■ **EXERCISE DETAILS**
Write out every record again, exactly.

========================

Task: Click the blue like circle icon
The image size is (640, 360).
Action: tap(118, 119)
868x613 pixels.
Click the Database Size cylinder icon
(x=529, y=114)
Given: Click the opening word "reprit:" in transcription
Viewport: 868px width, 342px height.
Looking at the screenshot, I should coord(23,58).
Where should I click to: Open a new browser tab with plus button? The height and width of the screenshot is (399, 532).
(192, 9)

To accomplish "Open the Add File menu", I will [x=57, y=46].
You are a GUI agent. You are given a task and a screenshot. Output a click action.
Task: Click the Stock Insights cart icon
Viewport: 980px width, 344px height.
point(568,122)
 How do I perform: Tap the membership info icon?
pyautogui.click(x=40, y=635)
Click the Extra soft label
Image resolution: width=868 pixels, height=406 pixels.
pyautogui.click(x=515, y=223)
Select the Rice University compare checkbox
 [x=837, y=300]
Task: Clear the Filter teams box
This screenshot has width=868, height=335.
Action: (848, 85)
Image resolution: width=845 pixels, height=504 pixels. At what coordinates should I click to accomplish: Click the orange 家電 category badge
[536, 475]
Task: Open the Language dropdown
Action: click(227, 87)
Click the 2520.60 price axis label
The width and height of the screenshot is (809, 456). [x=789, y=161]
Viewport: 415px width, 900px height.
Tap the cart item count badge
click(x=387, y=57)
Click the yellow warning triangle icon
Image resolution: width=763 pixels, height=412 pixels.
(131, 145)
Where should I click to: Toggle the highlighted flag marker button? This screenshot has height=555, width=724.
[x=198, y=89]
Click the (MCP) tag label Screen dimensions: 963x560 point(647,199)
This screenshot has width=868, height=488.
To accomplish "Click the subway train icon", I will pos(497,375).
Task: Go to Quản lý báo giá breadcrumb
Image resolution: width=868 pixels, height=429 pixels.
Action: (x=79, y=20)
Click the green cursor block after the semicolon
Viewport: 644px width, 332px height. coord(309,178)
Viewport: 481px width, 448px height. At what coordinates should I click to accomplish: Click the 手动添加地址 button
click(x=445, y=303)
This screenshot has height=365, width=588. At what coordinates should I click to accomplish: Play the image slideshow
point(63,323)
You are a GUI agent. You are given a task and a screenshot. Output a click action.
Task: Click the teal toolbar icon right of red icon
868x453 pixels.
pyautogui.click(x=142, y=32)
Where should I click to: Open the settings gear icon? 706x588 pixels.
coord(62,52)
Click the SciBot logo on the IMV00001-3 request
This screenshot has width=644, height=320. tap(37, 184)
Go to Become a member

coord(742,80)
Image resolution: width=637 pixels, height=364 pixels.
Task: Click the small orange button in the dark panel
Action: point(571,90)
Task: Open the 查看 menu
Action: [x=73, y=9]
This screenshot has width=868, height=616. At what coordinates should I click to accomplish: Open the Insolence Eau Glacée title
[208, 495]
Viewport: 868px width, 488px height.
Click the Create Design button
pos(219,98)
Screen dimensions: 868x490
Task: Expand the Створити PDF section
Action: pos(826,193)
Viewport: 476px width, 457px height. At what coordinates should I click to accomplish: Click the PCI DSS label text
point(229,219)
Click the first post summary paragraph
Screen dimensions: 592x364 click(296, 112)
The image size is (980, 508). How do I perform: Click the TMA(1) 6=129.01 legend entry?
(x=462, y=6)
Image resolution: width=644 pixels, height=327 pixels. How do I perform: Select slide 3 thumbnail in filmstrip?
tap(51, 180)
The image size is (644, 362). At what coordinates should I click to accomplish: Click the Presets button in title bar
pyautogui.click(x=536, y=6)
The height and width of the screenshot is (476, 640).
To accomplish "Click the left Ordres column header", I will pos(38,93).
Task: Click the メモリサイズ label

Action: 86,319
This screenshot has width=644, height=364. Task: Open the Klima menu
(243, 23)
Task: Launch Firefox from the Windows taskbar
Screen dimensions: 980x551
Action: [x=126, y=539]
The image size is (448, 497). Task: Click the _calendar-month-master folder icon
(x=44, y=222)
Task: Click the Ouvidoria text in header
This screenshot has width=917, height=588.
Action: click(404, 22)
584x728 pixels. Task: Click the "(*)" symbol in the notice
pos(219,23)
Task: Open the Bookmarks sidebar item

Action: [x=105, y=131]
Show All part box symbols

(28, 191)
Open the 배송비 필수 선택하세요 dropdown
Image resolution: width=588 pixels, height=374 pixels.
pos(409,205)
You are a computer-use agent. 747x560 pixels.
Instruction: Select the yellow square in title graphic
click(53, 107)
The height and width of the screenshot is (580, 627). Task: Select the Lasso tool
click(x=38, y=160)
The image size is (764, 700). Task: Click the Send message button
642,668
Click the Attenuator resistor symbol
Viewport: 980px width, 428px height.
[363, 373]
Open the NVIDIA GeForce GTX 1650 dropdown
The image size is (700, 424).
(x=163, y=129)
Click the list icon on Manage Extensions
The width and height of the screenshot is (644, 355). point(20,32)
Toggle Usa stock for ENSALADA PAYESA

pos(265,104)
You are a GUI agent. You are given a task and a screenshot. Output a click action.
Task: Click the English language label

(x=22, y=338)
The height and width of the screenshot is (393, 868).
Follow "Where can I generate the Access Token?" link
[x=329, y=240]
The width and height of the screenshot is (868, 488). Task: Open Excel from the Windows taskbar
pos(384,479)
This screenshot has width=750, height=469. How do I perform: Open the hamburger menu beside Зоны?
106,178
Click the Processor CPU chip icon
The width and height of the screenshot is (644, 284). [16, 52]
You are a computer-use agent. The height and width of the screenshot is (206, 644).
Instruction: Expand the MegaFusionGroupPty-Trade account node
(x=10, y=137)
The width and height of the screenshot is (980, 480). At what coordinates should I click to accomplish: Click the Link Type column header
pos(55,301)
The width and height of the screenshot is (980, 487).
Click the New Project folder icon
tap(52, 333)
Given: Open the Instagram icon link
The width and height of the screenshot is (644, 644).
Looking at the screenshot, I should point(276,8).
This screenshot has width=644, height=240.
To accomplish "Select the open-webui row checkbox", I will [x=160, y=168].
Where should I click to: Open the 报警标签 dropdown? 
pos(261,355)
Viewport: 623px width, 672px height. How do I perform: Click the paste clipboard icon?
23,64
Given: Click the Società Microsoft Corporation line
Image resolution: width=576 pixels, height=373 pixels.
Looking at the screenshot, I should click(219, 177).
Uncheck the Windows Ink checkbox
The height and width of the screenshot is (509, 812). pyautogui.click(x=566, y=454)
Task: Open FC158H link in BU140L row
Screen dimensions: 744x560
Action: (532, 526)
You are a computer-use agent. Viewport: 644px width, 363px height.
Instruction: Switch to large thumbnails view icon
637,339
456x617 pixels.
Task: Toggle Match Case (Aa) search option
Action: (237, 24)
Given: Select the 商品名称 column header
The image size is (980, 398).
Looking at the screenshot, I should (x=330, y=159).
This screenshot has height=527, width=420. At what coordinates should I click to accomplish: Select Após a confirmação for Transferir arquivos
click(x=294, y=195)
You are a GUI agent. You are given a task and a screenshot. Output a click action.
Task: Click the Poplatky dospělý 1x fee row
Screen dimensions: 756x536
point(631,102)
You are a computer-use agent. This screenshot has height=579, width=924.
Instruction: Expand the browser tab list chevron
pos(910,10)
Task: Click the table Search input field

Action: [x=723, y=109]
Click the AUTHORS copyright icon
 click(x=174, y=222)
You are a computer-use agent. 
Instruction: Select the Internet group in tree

========================

■ **EXERCISE RESULT**
Task: Click the blue like circle icon
The image size is (640, 360).
Action: tap(118, 119)
868x613 pixels.
Click the Database Size cylinder icon
(x=529, y=114)
Given: Click the opening word "reprit:" in transcription
Viewport: 868px width, 342px height.
Looking at the screenshot, I should coord(23,58).
Where should I click to: Open a new browser tab with plus button? The height and width of the screenshot is (399, 532).
(192, 9)

To accomplish "Open the Add File menu", I will [x=57, y=46].
You are a GUI agent. You are given a task and a screenshot. Output a click action.
Task: Click the Stock Insights cart icon
Viewport: 980px width, 344px height.
point(568,122)
 How do I perform: Tap the membership info icon?
pyautogui.click(x=40, y=635)
Click the Extra soft label
Image resolution: width=868 pixels, height=406 pixels.
pyautogui.click(x=515, y=223)
Select the Rice University compare checkbox
 [x=837, y=300]
Task: Clear the Filter teams box
This screenshot has width=868, height=335.
Action: (848, 85)
Image resolution: width=845 pixels, height=504 pixels. At what coordinates should I click to accomplish: Click the orange 家電 category badge
[536, 475]
Task: Open the Language dropdown
Action: click(227, 87)
Click the 2520.60 price axis label
The width and height of the screenshot is (809, 456). [x=789, y=161]
Viewport: 415px width, 900px height.
Tap the cart item count badge
click(x=387, y=57)
Click the yellow warning triangle icon
Image resolution: width=763 pixels, height=412 pixels.
(131, 145)
Where should I click to: Toggle the highlighted flag marker button? This screenshot has height=555, width=724.
[x=198, y=89]
Click the (MCP) tag label Screen dimensions: 963x560 point(647,199)
This screenshot has width=868, height=488.
To accomplish "Click the subway train icon", I will pos(497,375).
Task: Go to Quản lý báo giá breadcrumb
Image resolution: width=868 pixels, height=429 pixels.
Action: (x=79, y=20)
Click the green cursor block after the semicolon
Viewport: 644px width, 332px height. coord(309,178)
Viewport: 481px width, 448px height. At what coordinates should I click to accomplish: Click the 手动添加地址 button
click(x=445, y=303)
This screenshot has height=365, width=588. At what coordinates should I click to accomplish: Play the image slideshow
point(63,323)
You are a GUI agent. You are given a task and a screenshot. Output a click action.
Task: Click the teal toolbar icon right of red icon
868x453 pixels.
pyautogui.click(x=142, y=32)
Where should I click to: Open the settings gear icon? 706x588 pixels.
coord(62,52)
Click the SciBot logo on the IMV00001-3 request
This screenshot has width=644, height=320. tap(37, 184)
Go to Become a member

coord(742,80)
Image resolution: width=637 pixels, height=364 pixels.
Task: Click the small orange button in the dark panel
Action: point(571,90)
Task: Open the 查看 menu
Action: [x=73, y=9]
This screenshot has width=868, height=616. At what coordinates should I click to accomplish: Open the Insolence Eau Glacée title
[208, 495]
Viewport: 868px width, 488px height.
Click the Create Design button
pos(219,98)
Screen dimensions: 868x490
Task: Expand the Створити PDF section
Action: pos(826,193)
Viewport: 476px width, 457px height. At what coordinates should I click to accomplish: Click the PCI DSS label text
point(229,219)
Click the first post summary paragraph
Screen dimensions: 592x364 click(296, 112)
The image size is (980, 508). How do I perform: Click the TMA(1) 6=129.01 legend entry?
(x=462, y=6)
Image resolution: width=644 pixels, height=327 pixels. How do I perform: Select slide 3 thumbnail in filmstrip?
tap(51, 180)
The image size is (644, 362). At what coordinates should I click to accomplish: Click the Presets button in title bar
pyautogui.click(x=536, y=6)
The height and width of the screenshot is (476, 640).
To accomplish "Click the left Ordres column header", I will pos(38,93).
Task: Click the メモリサイズ label

Action: 86,319
This screenshot has width=644, height=364. Task: Open the Klima menu
(243, 23)
Task: Launch Firefox from the Windows taskbar
Screen dimensions: 980x551
Action: [x=126, y=539]
The image size is (448, 497). Task: Click the _calendar-month-master folder icon
(x=44, y=222)
Task: Click the Ouvidoria text in header
This screenshot has width=917, height=588.
Action: click(404, 22)
584x728 pixels. Task: Click the "(*)" symbol in the notice
pos(219,23)
Task: Open the Bookmarks sidebar item

Action: [x=105, y=131]
Show All part box symbols

(28, 191)
Open the 배송비 필수 선택하세요 dropdown
Image resolution: width=588 pixels, height=374 pixels.
pos(409,205)
You are a computer-use agent. 747x560 pixels.
Instruction: Select the yellow square in title graphic
click(53, 107)
The height and width of the screenshot is (580, 627). Task: Select the Lasso tool
click(x=38, y=160)
The image size is (764, 700). Task: Click the Send message button
642,668
Click the Attenuator resistor symbol
Viewport: 980px width, 428px height.
[363, 373]
Open the NVIDIA GeForce GTX 1650 dropdown
The image size is (700, 424).
(x=163, y=129)
Click the list icon on Manage Extensions
The width and height of the screenshot is (644, 355). point(20,32)
Toggle Usa stock for ENSALADA PAYESA

pos(265,104)
You are a GUI agent. You are given a task and a screenshot. Output a click action.
Task: Click the English language label

(x=22, y=338)
The height and width of the screenshot is (393, 868).
Follow "Where can I generate the Access Token?" link
[x=329, y=240]
The width and height of the screenshot is (868, 488). Task: Open Excel from the Windows taskbar
pos(384,479)
This screenshot has width=750, height=469. How do I perform: Open the hamburger menu beside Зоны?
106,178
Click the Processor CPU chip icon
The width and height of the screenshot is (644, 284). [16, 52]
You are a computer-use agent. The height and width of the screenshot is (206, 644).
Instruction: Expand the MegaFusionGroupPty-Trade account node
(x=10, y=137)
The width and height of the screenshot is (980, 480). At what coordinates should I click to accomplish: Click the Link Type column header
pos(55,301)
The width and height of the screenshot is (980, 487).
Click the New Project folder icon
tap(52, 333)
Given: Open the Instagram icon link
The width and height of the screenshot is (644, 644).
Looking at the screenshot, I should point(276,8).
This screenshot has width=644, height=240.
To accomplish "Select the open-webui row checkbox", I will [x=160, y=168].
Where should I click to: Open the 报警标签 dropdown? 
pos(261,355)
Viewport: 623px width, 672px height. How do I perform: Click the paste clipboard icon?
23,64
Given: Click the Società Microsoft Corporation line
Image resolution: width=576 pixels, height=373 pixels.
Looking at the screenshot, I should click(219, 177).
Uncheck the Windows Ink checkbox
The height and width of the screenshot is (509, 812). pyautogui.click(x=566, y=454)
Task: Open FC158H link in BU140L row
Screen dimensions: 744x560
Action: (532, 526)
You are a computer-use agent. Viewport: 644px width, 363px height.
Instruction: Switch to large thumbnails view icon
637,339
456x617 pixels.
Task: Toggle Match Case (Aa) search option
Action: (237, 24)
Given: Select the 商品名称 column header
The image size is (980, 398).
Looking at the screenshot, I should (x=330, y=159).
This screenshot has height=527, width=420. At what coordinates should I click to accomplish: Select Após a confirmação for Transferir arquivos
click(x=294, y=195)
You are a GUI agent. You are given a task and a screenshot. Output a click action.
Task: Click the Poplatky dospělý 1x fee row
Screen dimensions: 756x536
point(631,102)
You are a computer-use agent. This screenshot has height=579, width=924.
Instruction: Expand the browser tab list chevron
pos(910,10)
Task: Click the table Search input field

Action: [x=723, y=109]
Click the AUTHORS copyright icon
 click(x=174, y=222)
You are a computer-use agent. 
Instruction: Select the Internet group in tree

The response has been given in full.